During the first quarter of 2020 the Company conducted a review of certain long-lived assets using a two-step approach. In the first step, the carrying value of the asset group is compared to the projected undiscounted cash flows to determine recoverability.  If the asset carrying value is not recoverable, then the fair value of the asset group is determined in the second step using an income approach. The income approach requires us to make a series of assumptions, such as discount rates, revenue projections, profit margin projections and useful lives. Based on the assumptions and estimates described above, the carrying values of long-lived assets in the digital reporting unit exceeded their fair values. As a result, the Company recorded impairment charges related to Intangibles subject to amortization of $5.3 million, and property and equipment of $1.5 million, in the first quarter of 2020. No impairment charges related to Intangibles subject to amortization were recorded during the remainder of 2020.
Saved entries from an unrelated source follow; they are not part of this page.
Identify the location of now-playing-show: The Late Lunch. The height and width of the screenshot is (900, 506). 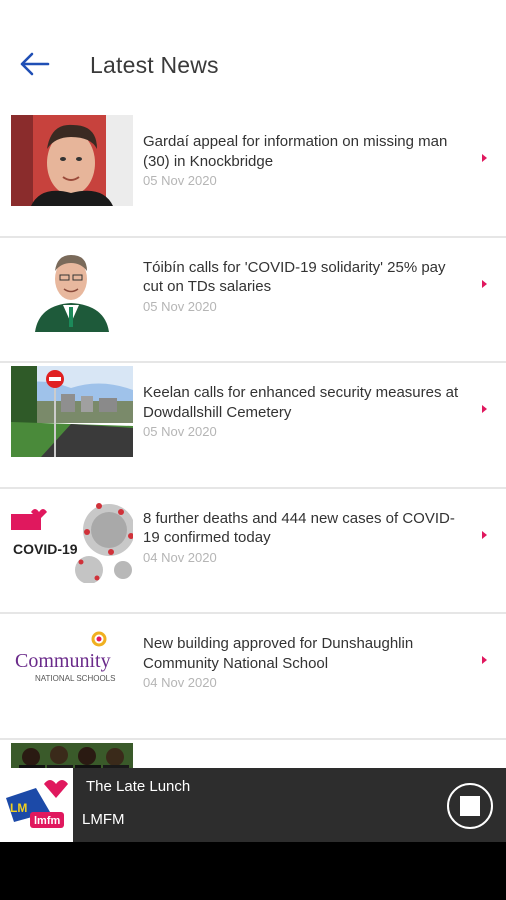
(138, 786).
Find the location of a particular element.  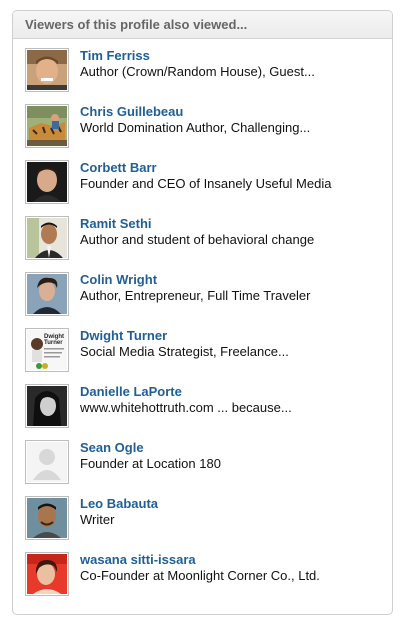

person-name-link: Colin Wright is located at coordinates (236, 279).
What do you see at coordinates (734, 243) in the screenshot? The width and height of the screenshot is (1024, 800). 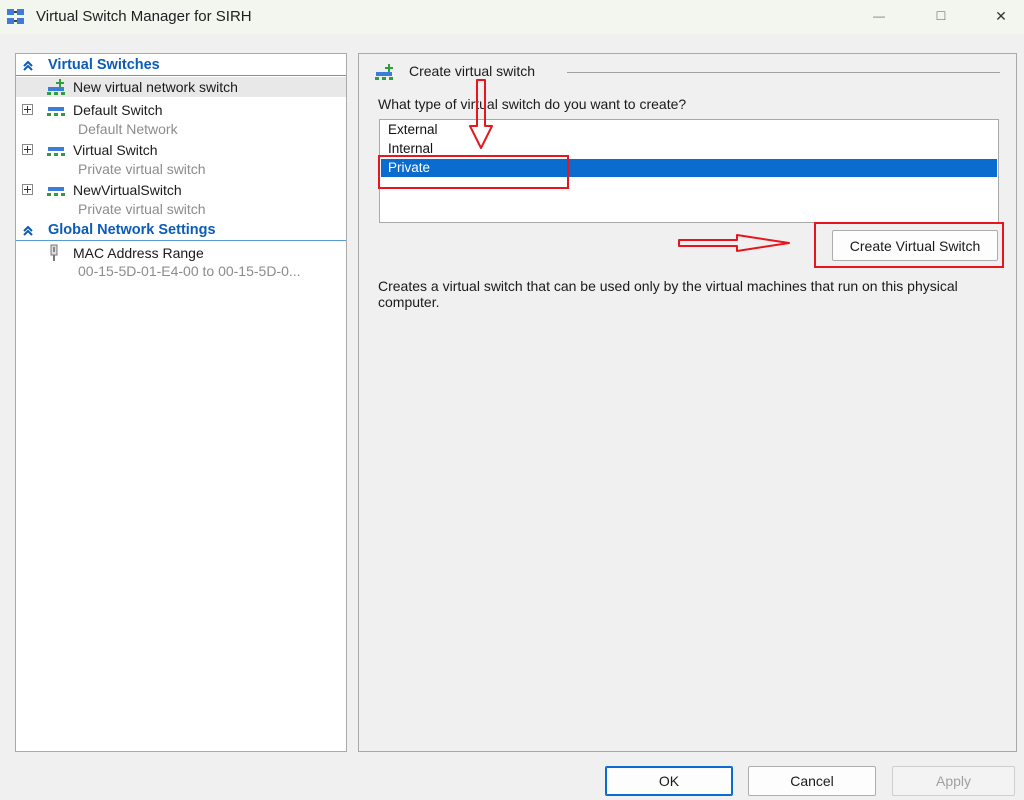 I see `right-arrow-icon` at bounding box center [734, 243].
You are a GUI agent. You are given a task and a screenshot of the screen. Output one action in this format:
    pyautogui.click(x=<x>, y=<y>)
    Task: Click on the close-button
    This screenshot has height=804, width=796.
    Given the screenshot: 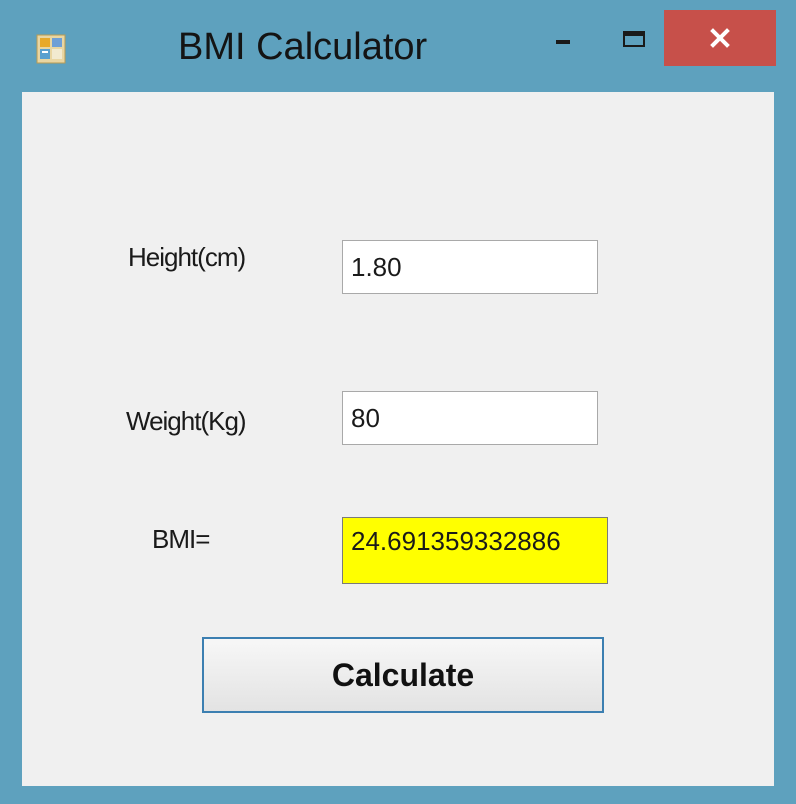 What is the action you would take?
    pyautogui.click(x=720, y=38)
    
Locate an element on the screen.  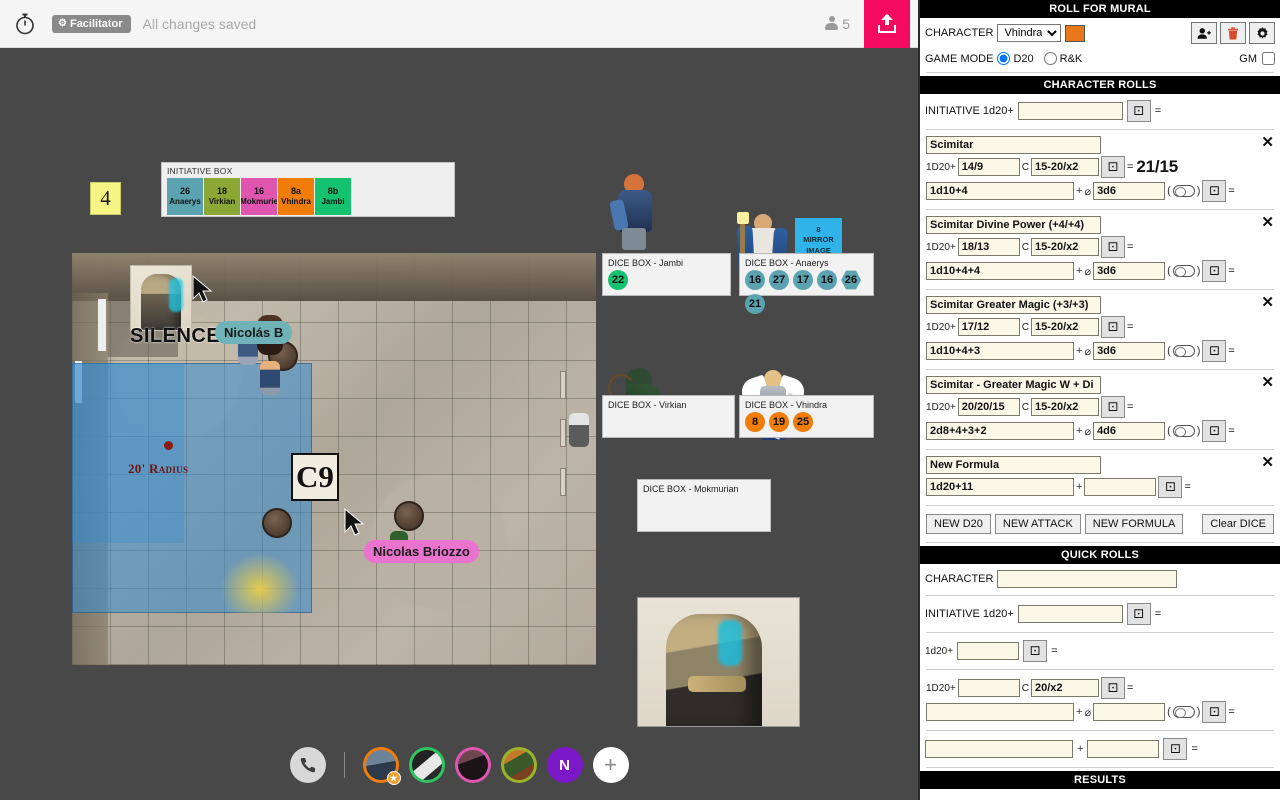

At the Company’s impairment testing date of October 1, 2020 and at December 31, 2020, the book value of net assets exceeded the market capitalization of the Company. During times of stock price volatility, significant judgment must be applied to determine whether stock price changes are a short term swing or a longer-term trend. The Company performed an annual test of its goodwill and indefinite life intangible assets as of October 1, 2020, and concluded that the recorded values were not impaired based on the analysis. The key assumptions used in this analysis were: (a) the Company’s assets are still producing operating income and (b) the fair value of its existing assets, based on the Company’s analysis, remains sufficient to support the carrying value of the related assets including goodwill. There were no events that occurred subsequent to the annual impairment testing date that suggest that it is more likely than not that the fair value of any of the Company’s reporting units or indefinite life intangible assets are less than the respective carrying amounts.